- **Requirement**:
Return exactly the lines of the records below, starting at the line that contains "Where should I" and ending at the line that contains "The width and height of the screenshot is (766, 353).", with both of those lines kept.

─── Input material ───

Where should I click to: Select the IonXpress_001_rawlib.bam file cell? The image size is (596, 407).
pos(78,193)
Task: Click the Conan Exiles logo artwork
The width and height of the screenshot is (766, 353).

───
─── Input material ───

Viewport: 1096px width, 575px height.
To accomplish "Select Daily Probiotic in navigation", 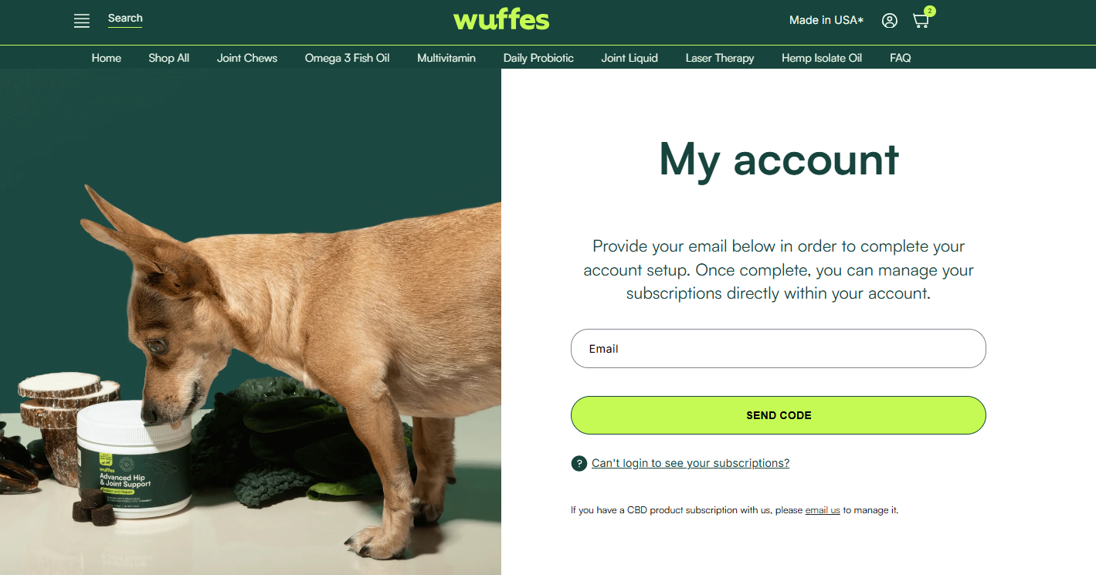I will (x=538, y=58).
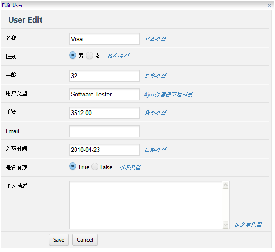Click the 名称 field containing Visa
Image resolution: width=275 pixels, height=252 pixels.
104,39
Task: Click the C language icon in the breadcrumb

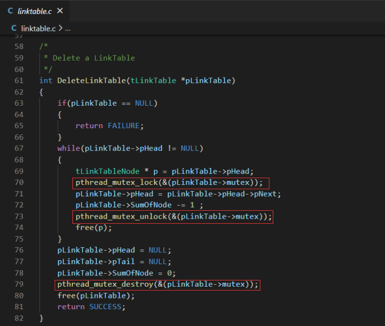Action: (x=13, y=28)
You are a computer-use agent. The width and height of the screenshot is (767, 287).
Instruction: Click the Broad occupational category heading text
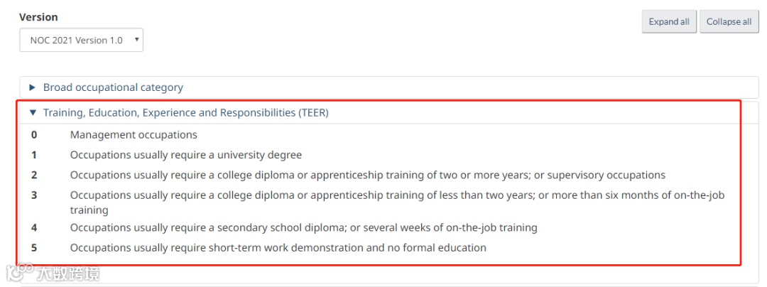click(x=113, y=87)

───

- **Task answer**:
Where should I click to: Select the IonXpress_001_rawlib.bam file cell? The image size is (596, 407).
pos(78,193)
Task: Click the Conan Exiles logo artwork
The width and height of the screenshot is (766, 353).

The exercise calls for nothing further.